George, being left out of the contest by implication, used his time in trying to restore his hearing. It seemed to him likely that the whatever-it-was
had some sort of division-of-labor principle built into it, since Gumbs and he—the first two to fall in—had kept their sight without making any special effort in that direction, while matters like hearing and touch had been left for the latecomers. This was fine in principle, and George approved of it, but he didn’t like the idea of Miss McCarty’s being the sole custodian of any part of the apparatus.

Even if he were able to persuade the other two to follow his lead—and at the moment this prospect seemed dim—McCarty was certain to be a holdout. And it might easily be vital to all of them, at some time in the near future, to have their hearing hooked into the circuit.

He was distracted at first by muttered comments between Gumbs and Vivian—“Getting anywhere?” “I don’t think so. Are you?”—interspersed between yawps, humming sounds and other irritating noises as they tried unsuccessfully to switch over from mental to vocal communication, Finally McCarty snapped, “Be quiet. Concentrate on forming the necessary organs—don’t bray like jackasses.”

George settled down to his work, using the same technique he had found effective before. With his eyes shut, he imagined that the thing with all the teeth was approaching in darkness—tap, slither; tap; click. He wished valiantly for ears to catch the faint approaching sounds. After a long time he thought he was beginning to succeed—or were those mental sounds, unconsciously emitted by one of the other three?
Click. Slither. Swish. Scrape

George opened his eyes, genuinely alarmed. A hundred meters away, facing him across the shallow slope of rocky ground, was a uniformed man just emerging from a stand of black, bamboolike spears. As George raised his eye stalks, the man paused, stared back at him, then shouted and raised his rifle.
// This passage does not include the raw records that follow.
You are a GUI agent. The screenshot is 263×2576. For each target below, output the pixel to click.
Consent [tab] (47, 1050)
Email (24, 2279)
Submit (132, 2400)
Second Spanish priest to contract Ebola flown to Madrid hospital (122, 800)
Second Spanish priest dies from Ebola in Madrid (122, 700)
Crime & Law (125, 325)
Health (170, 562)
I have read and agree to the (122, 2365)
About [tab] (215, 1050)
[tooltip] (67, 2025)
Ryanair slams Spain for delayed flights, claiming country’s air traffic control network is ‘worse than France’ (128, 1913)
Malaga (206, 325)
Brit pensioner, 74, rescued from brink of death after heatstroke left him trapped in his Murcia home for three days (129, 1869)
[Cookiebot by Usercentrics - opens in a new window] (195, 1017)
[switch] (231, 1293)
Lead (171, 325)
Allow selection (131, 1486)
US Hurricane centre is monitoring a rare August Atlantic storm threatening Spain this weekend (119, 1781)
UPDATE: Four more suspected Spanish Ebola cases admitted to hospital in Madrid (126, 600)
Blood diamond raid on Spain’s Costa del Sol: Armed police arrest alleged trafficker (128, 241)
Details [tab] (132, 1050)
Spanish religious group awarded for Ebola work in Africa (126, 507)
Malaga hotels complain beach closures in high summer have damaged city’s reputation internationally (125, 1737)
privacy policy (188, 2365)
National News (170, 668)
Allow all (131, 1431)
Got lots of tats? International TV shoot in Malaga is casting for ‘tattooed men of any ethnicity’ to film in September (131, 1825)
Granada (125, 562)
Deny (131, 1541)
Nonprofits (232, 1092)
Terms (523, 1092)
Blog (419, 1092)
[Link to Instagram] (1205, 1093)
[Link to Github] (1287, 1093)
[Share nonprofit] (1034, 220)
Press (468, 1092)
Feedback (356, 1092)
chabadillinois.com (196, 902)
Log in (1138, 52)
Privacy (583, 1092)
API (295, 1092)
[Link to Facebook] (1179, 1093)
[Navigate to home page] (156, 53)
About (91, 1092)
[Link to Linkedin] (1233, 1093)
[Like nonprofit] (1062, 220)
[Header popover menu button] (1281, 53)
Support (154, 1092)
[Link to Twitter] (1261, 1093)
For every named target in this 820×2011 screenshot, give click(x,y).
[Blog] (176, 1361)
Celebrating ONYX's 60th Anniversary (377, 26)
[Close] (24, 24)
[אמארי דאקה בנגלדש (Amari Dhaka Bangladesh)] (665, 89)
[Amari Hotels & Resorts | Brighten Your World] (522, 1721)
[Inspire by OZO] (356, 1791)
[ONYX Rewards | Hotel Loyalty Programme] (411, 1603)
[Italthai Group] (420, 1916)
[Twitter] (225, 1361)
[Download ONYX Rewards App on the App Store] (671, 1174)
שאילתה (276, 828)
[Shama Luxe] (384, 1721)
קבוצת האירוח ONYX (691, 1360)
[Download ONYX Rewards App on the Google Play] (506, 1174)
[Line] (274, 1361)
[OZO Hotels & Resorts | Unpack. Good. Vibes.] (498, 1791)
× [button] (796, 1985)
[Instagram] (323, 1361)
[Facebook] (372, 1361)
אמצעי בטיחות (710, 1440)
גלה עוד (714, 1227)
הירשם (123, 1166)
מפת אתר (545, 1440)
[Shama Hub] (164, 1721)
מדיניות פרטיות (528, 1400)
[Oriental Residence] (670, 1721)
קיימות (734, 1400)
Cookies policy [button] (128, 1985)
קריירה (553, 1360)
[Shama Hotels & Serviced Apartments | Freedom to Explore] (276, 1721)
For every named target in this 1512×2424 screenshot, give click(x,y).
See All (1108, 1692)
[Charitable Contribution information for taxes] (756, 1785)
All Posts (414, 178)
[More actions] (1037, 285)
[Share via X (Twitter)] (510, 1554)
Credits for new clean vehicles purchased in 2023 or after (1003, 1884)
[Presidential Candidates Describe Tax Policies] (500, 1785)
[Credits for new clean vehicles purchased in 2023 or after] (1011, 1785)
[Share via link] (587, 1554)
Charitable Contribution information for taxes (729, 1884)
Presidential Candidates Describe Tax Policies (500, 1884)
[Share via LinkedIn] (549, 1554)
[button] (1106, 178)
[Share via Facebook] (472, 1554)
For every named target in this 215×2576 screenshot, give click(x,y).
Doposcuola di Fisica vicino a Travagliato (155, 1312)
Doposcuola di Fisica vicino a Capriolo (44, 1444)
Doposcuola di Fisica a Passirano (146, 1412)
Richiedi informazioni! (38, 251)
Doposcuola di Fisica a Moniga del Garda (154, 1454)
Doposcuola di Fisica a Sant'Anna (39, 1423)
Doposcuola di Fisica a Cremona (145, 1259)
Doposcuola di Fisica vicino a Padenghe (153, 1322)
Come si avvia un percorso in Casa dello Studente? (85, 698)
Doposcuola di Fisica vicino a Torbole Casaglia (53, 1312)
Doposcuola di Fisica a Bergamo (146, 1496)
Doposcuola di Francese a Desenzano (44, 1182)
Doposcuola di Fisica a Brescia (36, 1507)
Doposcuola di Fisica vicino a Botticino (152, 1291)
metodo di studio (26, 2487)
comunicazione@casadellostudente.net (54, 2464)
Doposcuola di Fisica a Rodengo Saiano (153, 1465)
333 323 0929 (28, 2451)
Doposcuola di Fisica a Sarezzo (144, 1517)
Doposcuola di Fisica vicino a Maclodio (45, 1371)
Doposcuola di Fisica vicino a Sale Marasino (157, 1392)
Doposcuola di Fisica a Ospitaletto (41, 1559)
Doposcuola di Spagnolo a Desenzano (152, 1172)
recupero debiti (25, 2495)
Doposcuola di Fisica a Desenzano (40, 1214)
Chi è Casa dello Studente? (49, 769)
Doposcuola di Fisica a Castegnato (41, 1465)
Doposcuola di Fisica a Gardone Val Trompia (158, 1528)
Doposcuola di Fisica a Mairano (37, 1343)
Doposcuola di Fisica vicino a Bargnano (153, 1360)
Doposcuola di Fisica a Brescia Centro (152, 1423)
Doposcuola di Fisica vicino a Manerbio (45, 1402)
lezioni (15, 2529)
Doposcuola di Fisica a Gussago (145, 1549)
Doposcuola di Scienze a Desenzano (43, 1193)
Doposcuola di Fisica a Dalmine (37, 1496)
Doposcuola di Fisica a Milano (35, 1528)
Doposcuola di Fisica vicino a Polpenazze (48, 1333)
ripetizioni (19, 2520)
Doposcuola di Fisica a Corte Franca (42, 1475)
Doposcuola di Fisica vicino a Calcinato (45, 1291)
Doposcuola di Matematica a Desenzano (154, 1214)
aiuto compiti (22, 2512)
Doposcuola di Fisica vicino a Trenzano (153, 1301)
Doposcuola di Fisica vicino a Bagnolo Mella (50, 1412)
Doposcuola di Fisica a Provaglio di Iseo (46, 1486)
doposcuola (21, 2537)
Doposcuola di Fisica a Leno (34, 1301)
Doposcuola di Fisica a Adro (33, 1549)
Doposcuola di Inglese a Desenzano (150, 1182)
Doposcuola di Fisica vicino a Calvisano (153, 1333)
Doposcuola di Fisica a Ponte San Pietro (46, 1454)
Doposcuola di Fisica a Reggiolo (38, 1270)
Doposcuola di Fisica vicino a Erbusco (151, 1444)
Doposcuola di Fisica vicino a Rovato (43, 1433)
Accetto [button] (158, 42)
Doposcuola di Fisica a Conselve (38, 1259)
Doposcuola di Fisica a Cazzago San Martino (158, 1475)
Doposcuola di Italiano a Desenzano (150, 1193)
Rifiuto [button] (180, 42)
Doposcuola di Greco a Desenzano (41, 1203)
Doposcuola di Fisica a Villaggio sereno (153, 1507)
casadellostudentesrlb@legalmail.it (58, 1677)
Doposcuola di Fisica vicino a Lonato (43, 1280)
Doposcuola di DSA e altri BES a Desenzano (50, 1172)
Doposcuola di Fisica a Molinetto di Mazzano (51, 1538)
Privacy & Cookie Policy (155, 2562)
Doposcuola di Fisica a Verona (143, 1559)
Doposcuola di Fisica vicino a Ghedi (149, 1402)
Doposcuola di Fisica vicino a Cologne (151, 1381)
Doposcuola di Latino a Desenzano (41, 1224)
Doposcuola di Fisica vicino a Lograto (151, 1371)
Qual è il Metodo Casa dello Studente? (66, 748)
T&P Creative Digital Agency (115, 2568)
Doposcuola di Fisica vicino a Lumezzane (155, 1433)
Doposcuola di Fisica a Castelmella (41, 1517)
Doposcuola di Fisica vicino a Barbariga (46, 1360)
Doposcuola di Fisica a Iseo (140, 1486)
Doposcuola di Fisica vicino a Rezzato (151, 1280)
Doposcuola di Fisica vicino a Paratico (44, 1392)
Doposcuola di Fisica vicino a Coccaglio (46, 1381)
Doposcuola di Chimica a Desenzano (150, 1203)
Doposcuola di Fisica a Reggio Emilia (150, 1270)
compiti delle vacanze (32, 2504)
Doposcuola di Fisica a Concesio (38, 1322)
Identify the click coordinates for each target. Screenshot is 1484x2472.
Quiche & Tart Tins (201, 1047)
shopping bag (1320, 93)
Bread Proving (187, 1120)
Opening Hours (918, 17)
George ran. Instantly there was a babble of voices inside him, and the muscles of his “legs” went into wild spasms. “Run, dammit!” he said frantically. “There’s a trooper with—”

The rifle went off with a deafening roar, and George felt a sudden hideous pain aft of his spine. Vivian Bellis screamed. The struggle for possession of their common legs stopped, and they scuttled full speed ahead for the cover of—a nearby boulder. The rifle roared again, and George heard rock splinters screeching through the foliage overhead. Then they were plunging down the side of a gully, up the other slope, over a low hummock and into a forest of tall, bare-limbed trees.

George spotted a leaf-filled hollow and headed for it, fighting somebody else’s desire to keep on running in a straight line. They plopped into the hollow and stayed there while three running men went past them, and for an hour afterward.

Vivian was moaning steadily. Raising his eye stalks cautiously, George was able to see that several jagged splinters of stone had penetrated the monster’s gelatinous flesh near the far rim… They had been very lucky. The shot had apparently been a near miss—accountable only on the grounds that the trooper had been shooting downhill at a moving target—and had shattered the boulder behind them.

Looking more closely, George observed something which excited his professional interest. The whole surface of the monster appeared to be in constant slow ferment: tiny pits opening and closing as if the flesh were boiling… except that here the bubbles of air were not forcing their way outward, but were being engulfed at the surface and pressed down into the interior.

He could also see, deep under the mottled surface of the huge lens-shaped body, four vague clots of darkness which must be the living brains of Gumbs, Bellis, McCarty—and Meister.

Yes, there was one which was radially opposite his own eye stalks. It was an odd thing, George reflected, to be looking at your own brain. No doubt you could get used to it in time.